>> begin ITEMS

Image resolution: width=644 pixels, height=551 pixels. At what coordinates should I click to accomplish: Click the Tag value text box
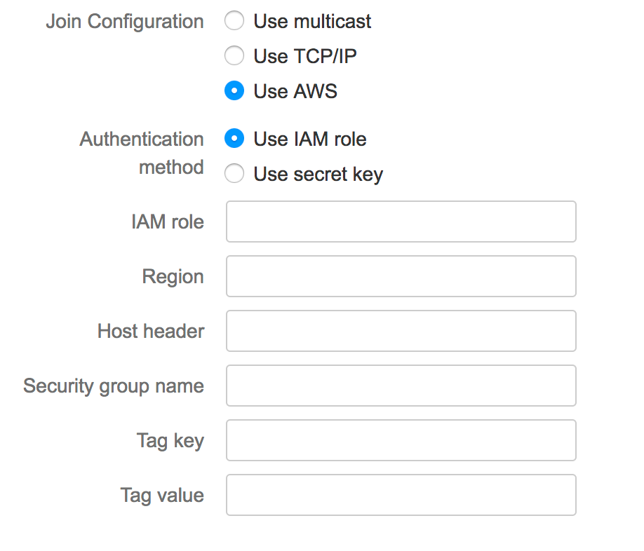pos(401,495)
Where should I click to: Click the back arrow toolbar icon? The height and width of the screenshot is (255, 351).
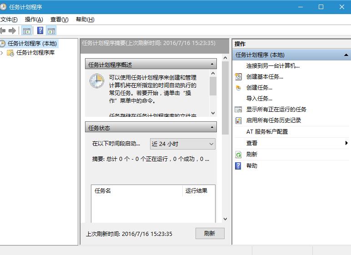click(x=3, y=30)
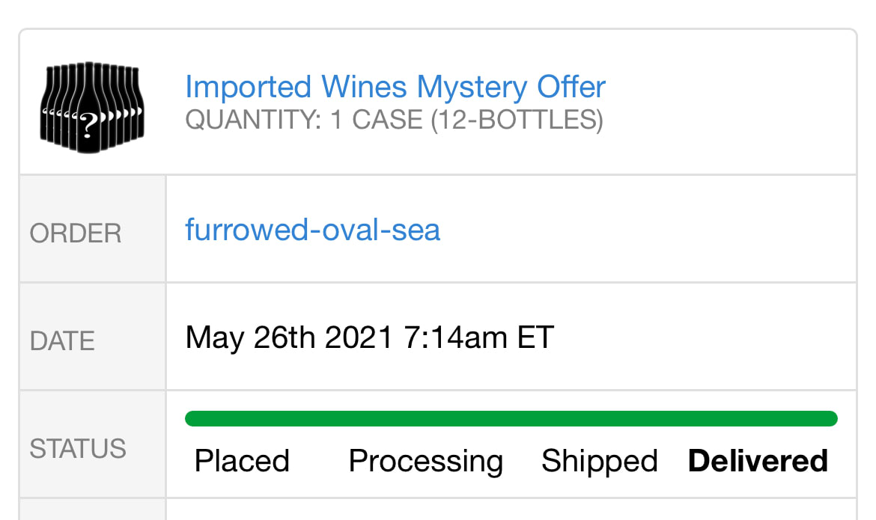Select the bold Delivered status step
This screenshot has height=520, width=876.
(758, 461)
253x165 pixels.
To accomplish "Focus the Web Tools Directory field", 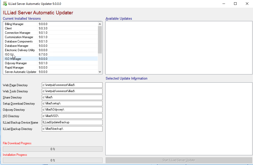I will point(72,91).
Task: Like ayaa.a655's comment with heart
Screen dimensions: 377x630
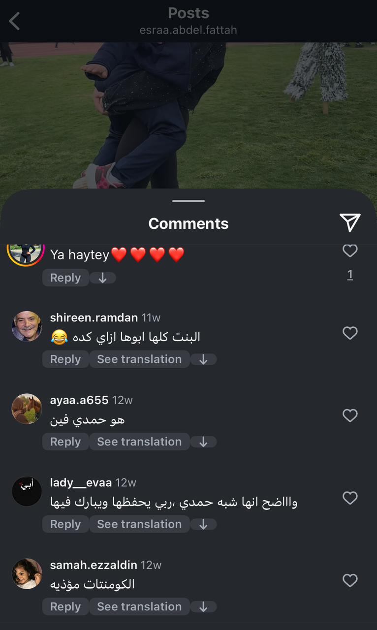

>> end ITEMS

Gather every line of the material that contains the word "height", and list each one in full.

ANSWER TO THE TASK
Image resolution: width=644 pixels, height=551 pixels. At what coordinates should I click to accomplish: Click the Tag value text box
Where should I click to: Click the back arrow toolbar icon? The height and width of the screenshot is (255, 351).
This screenshot has height=520, width=876.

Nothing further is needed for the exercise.